From the DUMBO waterfront to hills of Green-Wood Cemetery, Brooklyn will commemorate the events of August, 1776 — when the Battle of Brooklyn raged.

It was the first real battle of the Revolutionary War, held in and around an old farmhouse, whose replica now sits in a park near Fifth Avenue and Third Street. After attacked by the British, the majority American troops, led by Gen. George Washington, fled to Brooklyn Heights, where they were able to cross safely to Manhattan and escape unharmed while 400 Maryland soldiers bought them time.

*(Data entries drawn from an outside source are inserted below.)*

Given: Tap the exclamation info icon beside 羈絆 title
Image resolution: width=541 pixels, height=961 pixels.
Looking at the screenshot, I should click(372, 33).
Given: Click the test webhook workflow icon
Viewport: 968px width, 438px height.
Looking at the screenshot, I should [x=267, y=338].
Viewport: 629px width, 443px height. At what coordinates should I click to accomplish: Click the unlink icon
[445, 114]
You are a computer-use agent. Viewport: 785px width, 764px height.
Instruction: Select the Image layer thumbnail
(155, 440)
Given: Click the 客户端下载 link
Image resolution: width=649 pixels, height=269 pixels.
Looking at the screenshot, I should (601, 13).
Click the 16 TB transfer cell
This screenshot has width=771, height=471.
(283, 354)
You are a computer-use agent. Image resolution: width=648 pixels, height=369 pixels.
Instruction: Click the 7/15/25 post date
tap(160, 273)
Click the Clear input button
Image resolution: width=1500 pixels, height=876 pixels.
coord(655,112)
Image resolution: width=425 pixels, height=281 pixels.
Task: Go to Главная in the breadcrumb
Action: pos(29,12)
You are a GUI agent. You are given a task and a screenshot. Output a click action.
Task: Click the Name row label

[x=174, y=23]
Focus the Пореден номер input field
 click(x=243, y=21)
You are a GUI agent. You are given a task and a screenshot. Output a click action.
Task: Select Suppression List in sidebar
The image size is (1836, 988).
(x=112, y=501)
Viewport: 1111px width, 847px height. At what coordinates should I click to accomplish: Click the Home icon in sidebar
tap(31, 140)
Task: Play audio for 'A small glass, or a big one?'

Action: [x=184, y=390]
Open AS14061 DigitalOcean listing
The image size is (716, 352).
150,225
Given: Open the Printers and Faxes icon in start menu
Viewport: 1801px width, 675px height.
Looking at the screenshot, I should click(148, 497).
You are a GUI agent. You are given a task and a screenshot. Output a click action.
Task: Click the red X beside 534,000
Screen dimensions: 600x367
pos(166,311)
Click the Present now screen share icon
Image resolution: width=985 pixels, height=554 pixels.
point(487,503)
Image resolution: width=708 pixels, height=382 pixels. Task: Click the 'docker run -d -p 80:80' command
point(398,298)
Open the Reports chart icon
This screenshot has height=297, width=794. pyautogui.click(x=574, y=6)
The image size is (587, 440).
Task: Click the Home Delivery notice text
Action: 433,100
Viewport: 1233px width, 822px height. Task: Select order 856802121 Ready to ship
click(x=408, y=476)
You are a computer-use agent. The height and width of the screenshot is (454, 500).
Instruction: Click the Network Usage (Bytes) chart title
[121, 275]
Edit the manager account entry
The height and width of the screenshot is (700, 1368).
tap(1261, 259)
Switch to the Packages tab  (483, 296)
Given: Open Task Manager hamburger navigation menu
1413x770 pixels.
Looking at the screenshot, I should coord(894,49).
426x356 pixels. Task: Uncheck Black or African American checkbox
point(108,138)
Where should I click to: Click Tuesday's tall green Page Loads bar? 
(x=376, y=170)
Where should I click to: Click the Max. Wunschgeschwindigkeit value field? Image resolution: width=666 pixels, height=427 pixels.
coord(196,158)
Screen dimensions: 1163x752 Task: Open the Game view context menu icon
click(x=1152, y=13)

It’s a mixed celebration, depending on how you look at it: historians either view is as an embarrassing defeat for Washington, or a daring military move that helped win the war.

Here, at least, we’re all about the latter, as from Aug. 19 to 28, you can mark the 235th anniversary of the battle through nearly a dozen events, including a “Maryland 400” remembrance ceremony at the Old Stone House on Aug. 20; a Gowanus Canal canoe tour of Washington’s escape route on Aug. 24; a reenactment of the escape at Brooklyn Bridge Park on Aug. 27; and, to end the festivities on an explosive note, a commemoration at the Green-Wood on Aug. 28 featuring musketeers in revolutionary garb shooting cannons and muskets. Borough pride will be loud and clear.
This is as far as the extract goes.